## [YOUR GOAL]
Take the data below and filter it for lines containing the word "agent"; show each line found.

## [RECORDS TO PROCESS]
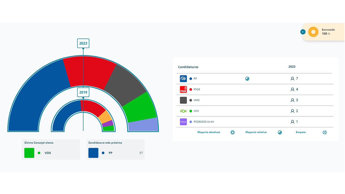Click the Mayoría relativa legend icon
345x194 pixels.
tap(280, 132)
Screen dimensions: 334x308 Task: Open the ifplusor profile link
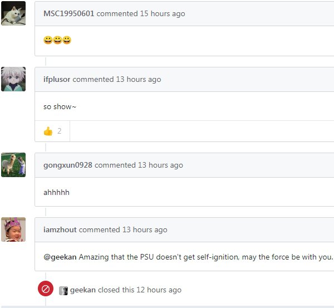57,79
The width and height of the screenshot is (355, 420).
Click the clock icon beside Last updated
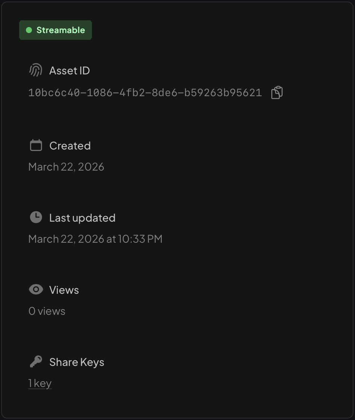36,217
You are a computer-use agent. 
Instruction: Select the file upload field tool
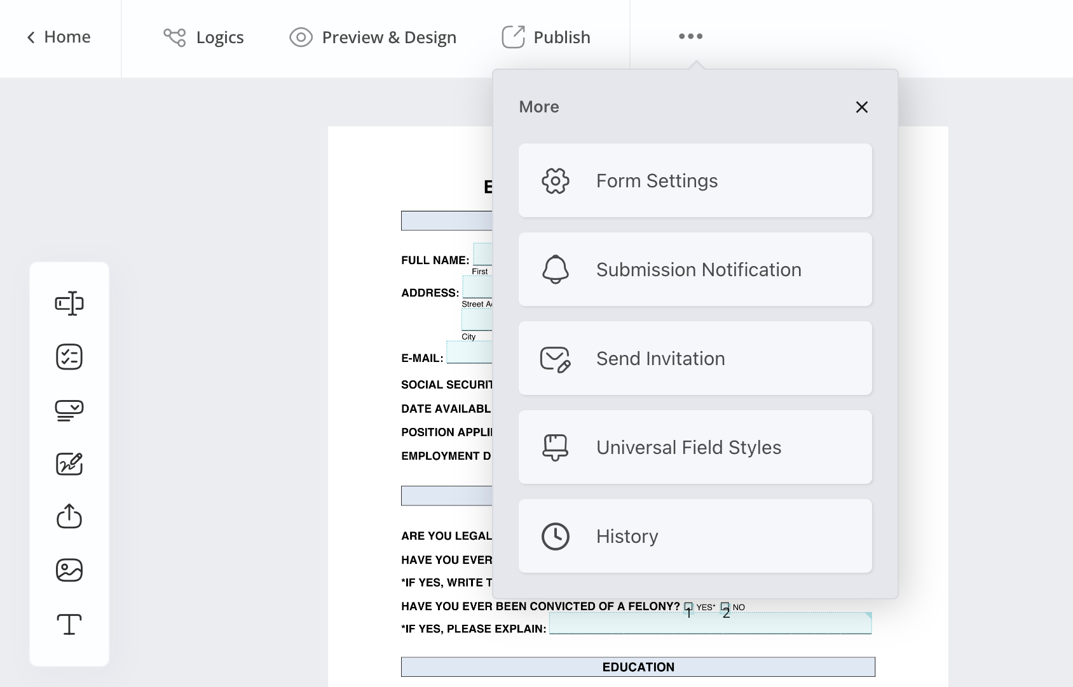pos(69,516)
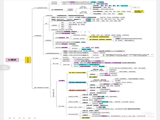Click red star icon on bottom main branch

click(35, 88)
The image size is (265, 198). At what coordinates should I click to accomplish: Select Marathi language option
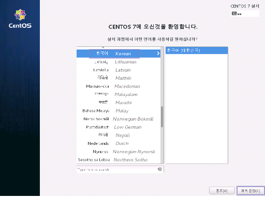[119, 103]
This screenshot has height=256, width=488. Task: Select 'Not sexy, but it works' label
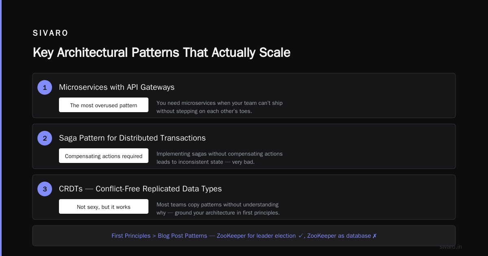click(104, 206)

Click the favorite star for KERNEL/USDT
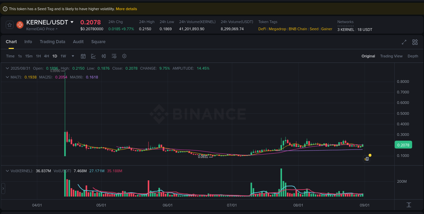click(x=9, y=24)
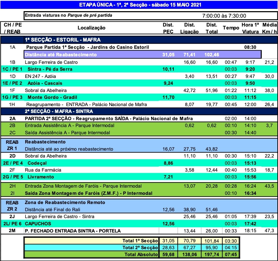The image size is (278, 261).
Task: Click the pre-start park time 7:00:00 às 7:30:00
Action: (x=224, y=16)
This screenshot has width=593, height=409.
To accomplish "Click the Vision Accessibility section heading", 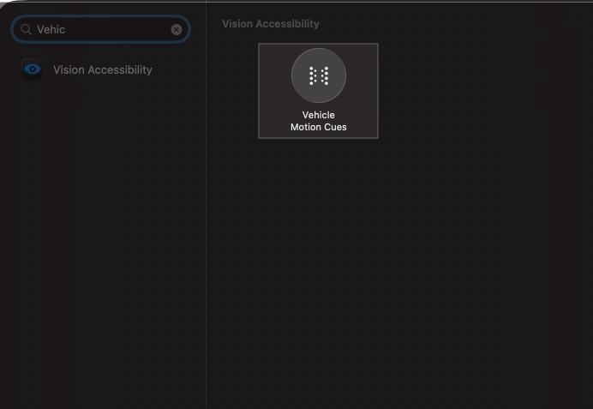I will [270, 24].
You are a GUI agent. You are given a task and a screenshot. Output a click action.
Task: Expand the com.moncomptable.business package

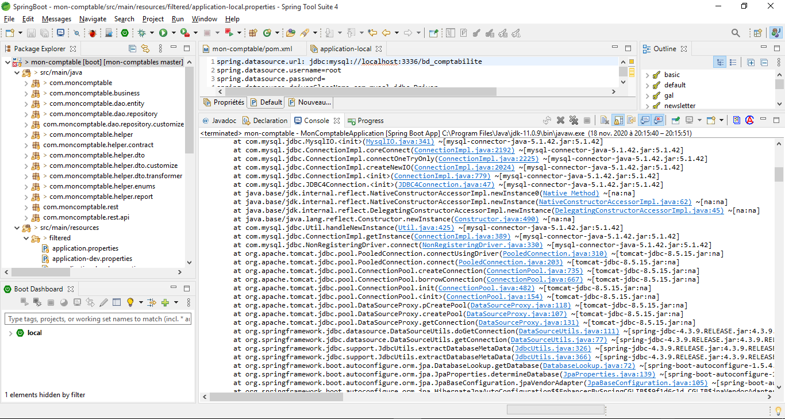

## [EXERCISE OUTPUT]
You are a computer-use agent. 
You are a GUI agent. You are given a task and a screenshot. Output a click action.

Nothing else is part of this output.